Ignatius’ witness is important because of when he wrote and where he was bishop. He was bishop a mere seventy years or so after Jesus Christ died and rose from the dead. He was also bishop in a city that was an important early Christian center – in fact it was in Antioch that believers in Jesus were first called “Christians” (Acts 11:26). Antioch was the same city where Paul had taught for a year (Acts 11:26) and it was the base for the apostle’s missionary journeys (Acts 13:1-3; 14:25-28; 15:35-41; 18:22-23). It is very likely that when Paul passed on the tradition about the Lord’s Supper to the Corinthians (11:23), he passed on the liturgical tradition that he had received at Antioch.

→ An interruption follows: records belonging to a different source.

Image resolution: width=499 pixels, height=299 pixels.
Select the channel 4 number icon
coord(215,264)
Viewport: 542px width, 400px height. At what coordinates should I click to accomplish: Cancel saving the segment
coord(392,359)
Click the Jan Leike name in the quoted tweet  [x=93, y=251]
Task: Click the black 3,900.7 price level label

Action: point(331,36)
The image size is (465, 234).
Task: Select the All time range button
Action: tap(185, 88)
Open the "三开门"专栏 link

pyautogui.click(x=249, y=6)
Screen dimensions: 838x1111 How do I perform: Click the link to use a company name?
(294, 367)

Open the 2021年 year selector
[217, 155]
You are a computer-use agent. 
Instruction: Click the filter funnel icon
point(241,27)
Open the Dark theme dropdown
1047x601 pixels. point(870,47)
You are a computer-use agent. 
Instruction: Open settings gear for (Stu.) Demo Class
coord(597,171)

Lutherans can never lose sight of the fact that prior to the sixteenth century, the Church had always confessed that in the Sacrament of the Altar Christ works a miracle as He gives us His true body and blood. This confession of Lutherans about the Sacrament is the same one that the catholic (universal) Church has held for 2000 years, and has held since the beginning of the Church.
Ignatius of Antioch provides important evidence of the fact that the Church has confessed this from the beginning. A mere seventy years after Christ, and fifty years after the apostle Paul had taught in the same city, Ignatius confesses that the Sacrament is “the flesh of our Savior Jesus Christ.” Because of this evidence, those who deny that Christ gives his true body and blood in the Sacrament must argue that the Church immediately got it wrong and then was completely wrong about the Sacrament of the Altar for the first 1500 years. This is simply hard to believe. The early Church displayed an incredible aversion to anything that appeared to be a deviation from the apostolic teaching and practice. A Church that hotly disputed the correct day for the celebration of Easter during the second century A.D. in the Quartodeciman controversy, can hardly have failed to notice that the teaching about the Sacrament had undergone such a shift. In fact, one can almost say that it requires more faith to believe this, than to believe that the incarnate Son of God can use bread and wine to give us his body and blood.